Contexto regional e dissuasão
Outro fator relevante é o contexto estratégico sul-americano. O Brasil não enfrenta ameaça imediata de guerra convencional com blindados pesados, mas busca garantir capacidade dissuasória contra qualquer cenário de agressão.
O Exército argumenta que a capacidade de destruir tanques e veículos blindados de forma confiável aumenta o custo de qualquer invasão, reforçando a soberania nacional.
Além disso, sistemas como o Javelin podem ser decisivos em operações de paz sob mandato da ONU, em ambientes onde insurgências usam blindados leves ou fortificações improvisadas.
Perspectivas futuras
O contrato aprovado em 2023 pode ser apenas o primeiro passo. Se o sistema demonstrar bom desempenho e integração fácil à doutrina brasileira, existe possibilidade de compras adicionais.
A longo prazo, o Exército também avalia complementar sua capacidade anticarro com:
- Sistemas sobre veículos blindados (mísseis Spike ou similares)

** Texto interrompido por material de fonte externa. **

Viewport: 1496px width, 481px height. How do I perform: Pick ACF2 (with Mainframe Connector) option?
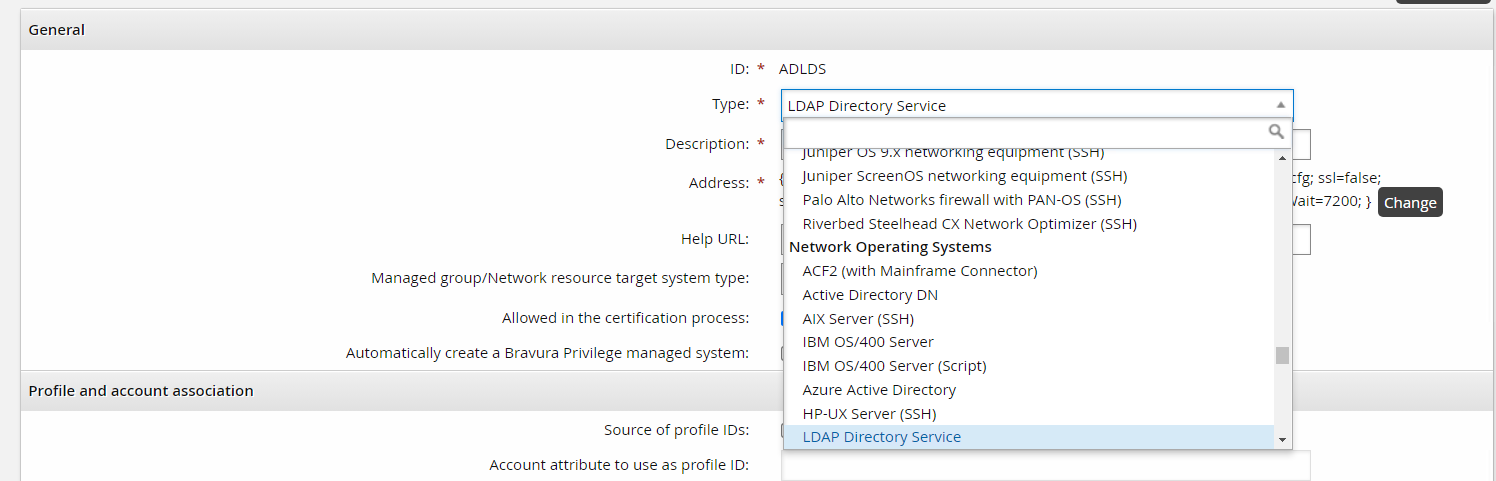pyautogui.click(x=919, y=271)
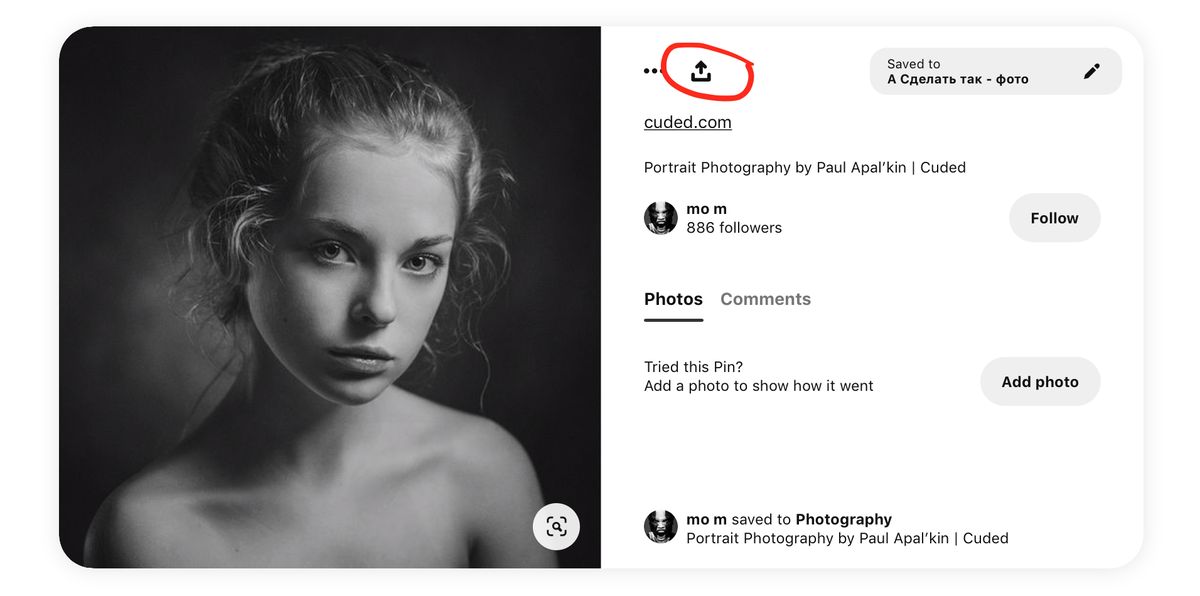The image size is (1200, 596).
Task: Open the cuded.com source link
Action: tap(687, 122)
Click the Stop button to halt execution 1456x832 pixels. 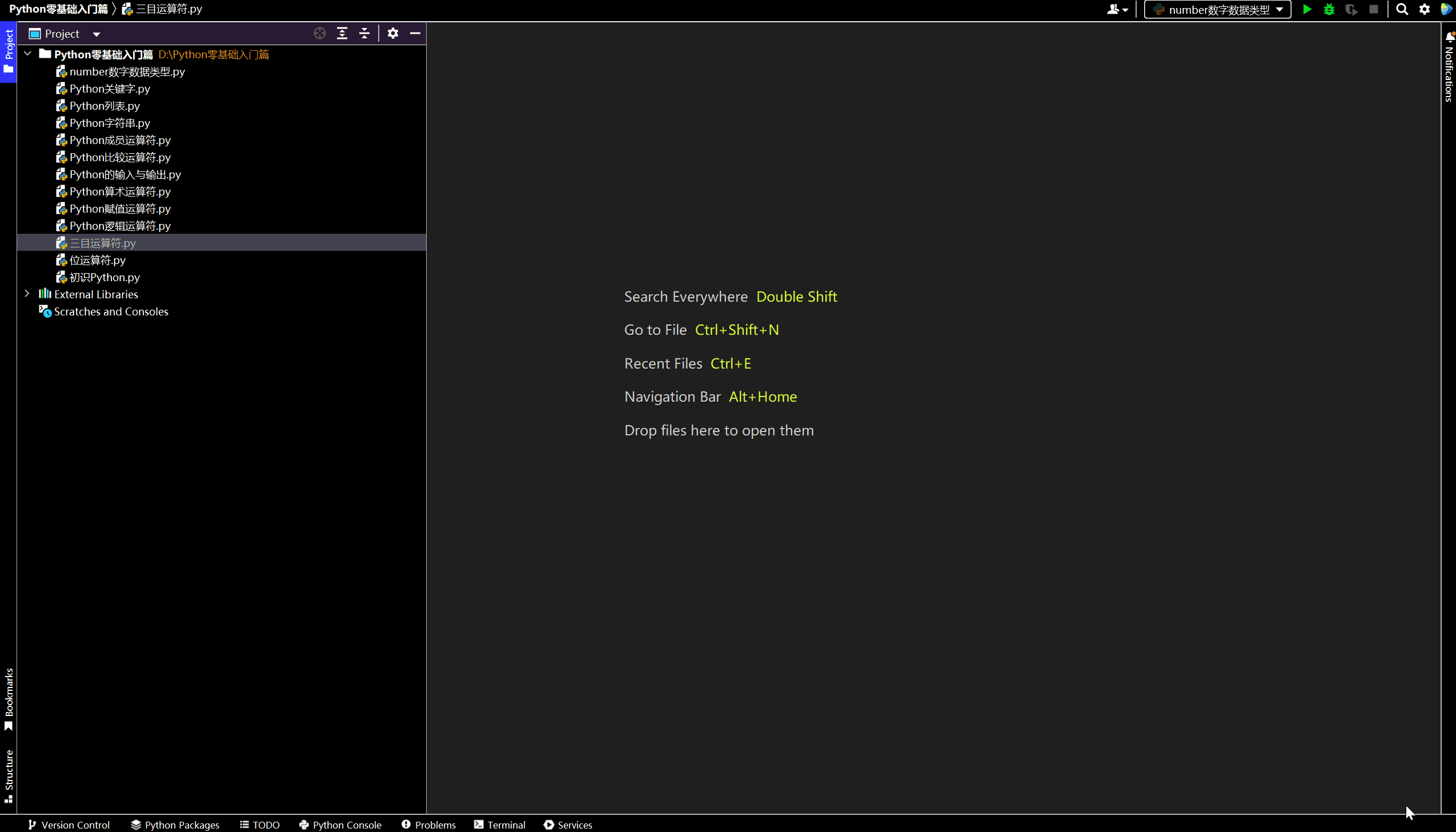1373,9
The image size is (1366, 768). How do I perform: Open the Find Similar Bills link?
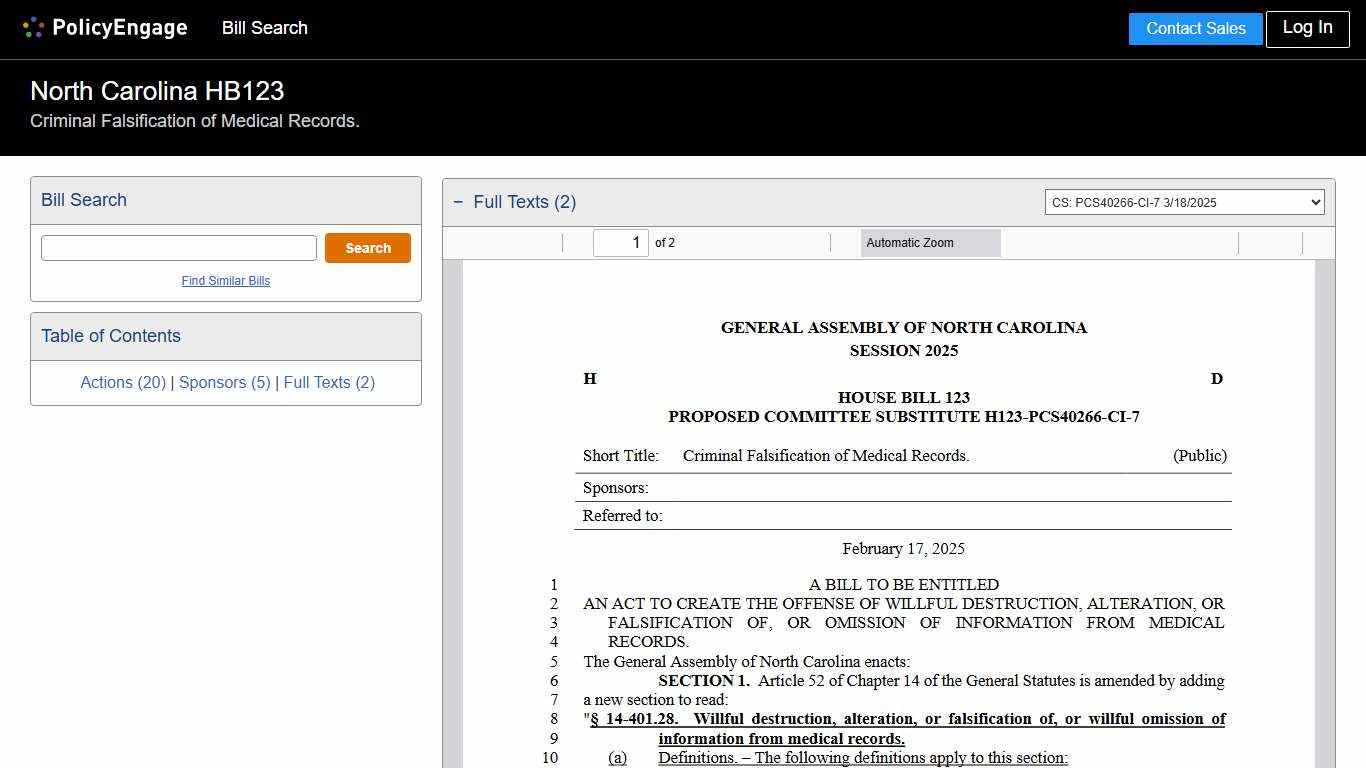pyautogui.click(x=226, y=281)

- Sistemas anticarro guiados por laser
- Modernização de unidades anticarro das brigadas mecanizadas
Em conjunto, essas aquisições reforçam o conceito de forças terrestres modulares, letais e altamente móveis, capaz de atuar em diferentes ambientes do território brasileiro.
A compra dos mísseis Javelin marca uma virada na capacidade anticarro do Exército Brasileiro. Com tecnologia de ponta, alcance expandido, guiagem infravermelha e modo top-attack, o sistema coloca o Brasil em um novo patamar de dissuasão e capacidade de defesa.
Com orçamento estimado em US$ 74 milhões, o contrato inclui não só os mísseis e lançadores, mas todo o suporte técnico, treinamento e peças de reposição para garantir operação prolongada.
Se bem integrada, essa capacidade fortalecerá as brigadas aeromóveis, paraquedistas, de selva e operações especiais, além de reforçar a segurança de fronteiras e a soberania nacional. Para o futuro, resta acompanhar o cronograma de entrega, a adaptação doutrinária e os eventuais planos de expandir ainda mais o poder de fogo anticarro das forças armadas brasileiras.